I have yet to try but I've heard good things about hpn-ssh as well.
What are you rsyncing? Is it Maildirs for 5000 users? Or a multi-TB music and movie archive? The former might benefit greatly if the filesystem and its flash backing store is bottlenecking on metadata lookup, not bandwidth. The latter, not so much.
I too would like to know the test conditions. This is probably one of those tools that is lovely for the right use case, useless for the wrong one.
The syncings are done most frequently between (Gentoo) Linux using XFS and FreeBSD using UFS, both on NVMe SSDs (Samsung PRO).
As I have said, on 2.5 Gb/s Ethernet, the bottleneck is clearly the network link, so rsync, ssh, sshd and the filesystems are faster than this even on old Coffee Lake CPUs or first generation Epyc CPUs.
The screen capture from the linked repository of parsync shows extremely slow transfer speeds of a few MB per second, so that seems possible only when there is no local connection between computers but rsync is done over the Internet. In that case the speed is greatly influenced by whatever policies are used by the ISP to control the flow and much less by what your computers do. For a local connection, even an older 1 Gb/s Ethernet should display a constant speed of around 110 MB/s for all files transferred by rsync.
When the ISP limits the speed per connection, without limiting the aggregate throughput, then indeed transferring many files in parallel can be a great win. However the ISPs with which I am interacting have never done such a thing for decades and they limit the aggregated bandwidth, so multiple connections do not increase the throughput.
When I think of those obscenely ugly scripting hacks I used to do back in the day....
"Well, trust me, this way's easier." -- Bill Weasley
https://github.com/google/cdc-file-transfer
Hint: I really like the animated gifs on that page but they are best viewed frame-by-frame like a presentation.
https://github.com/hjmangalam/parsyncfp2
Sadly it appears those days are gone now. 3des is still supported, probably for some governmental environments, but it was always a slower algorithm. Unless there are undocumented hacks I think we're stuck with using proper crypto. Oh darn.
Blowfish is many times slower than AES on any CPU with AES instructions.
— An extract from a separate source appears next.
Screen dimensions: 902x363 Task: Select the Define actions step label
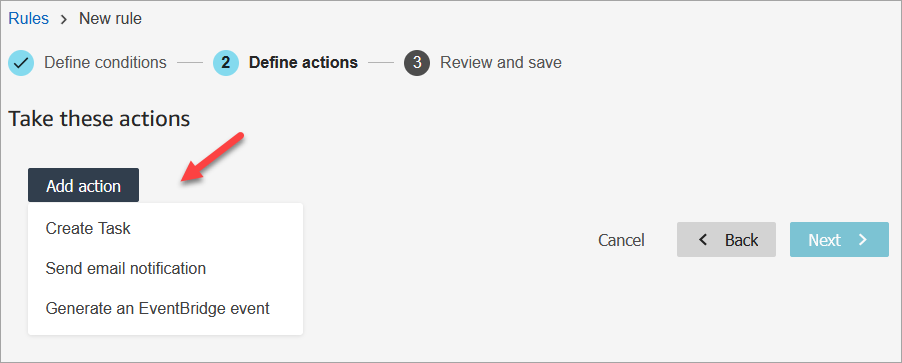point(303,62)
Old CPUs with AES support needed around 1 clock cycle per byte, but many modern CPUs need only around 0.5 clock cycles per byte and some CPUs are even twice faster than this.
0.5 clock cycles per byte means a 10 GB/s = 80 Gb/s encryption throughput per core @ 5 GHz, so only for 100 Gb/s or faster Ethernet you might need to distribute encryption on multiple cores to reach full network link throughput.
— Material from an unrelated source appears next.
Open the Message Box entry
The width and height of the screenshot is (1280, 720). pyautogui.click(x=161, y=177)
For full AES speed, one must not use obsolete modes of operation like CBC or obsolete authentication methods like HMAC. For maximum speed, one must use either aes128-gcm@openssh.com or aes128-ctr + umac-64@openssh.com.
For increased security at lower speed, one can use aes256-gcm@openssh.com or aes192-ctr or aes256-ctr with umac-128@openssh.com.
In general, one should never use the default configuration of ssh for cipher and MAC algorithms, but one should delete all obsolete algorithms and allow only the few without problems, unless one has to make connections to legacy systems.
The `none` option was for SSHv1 which was already quite old when it was fully removed from OpenSSH 7.6 in 2017[1].
https://www.openssh.com/releasenotes.html
I see this project's main value in turning loose the power of multiple cores on a filesystem full of manifold directories, backed by flash based storage that only runs optimally at queue depth >1 (which is most of them). On spinning rust this will probably just thrash the heads.
Hmmm. I wonder how 2 or 3 threads perform with zfs and a reasonable sized ARC?
This discussion should drive home the importance of not listening to conventional wisdom and presuming optimal performance without actually testing your options. And particularly, don't presume that a blog post (or an LLM that scraped it) knows what's right for your particular use case.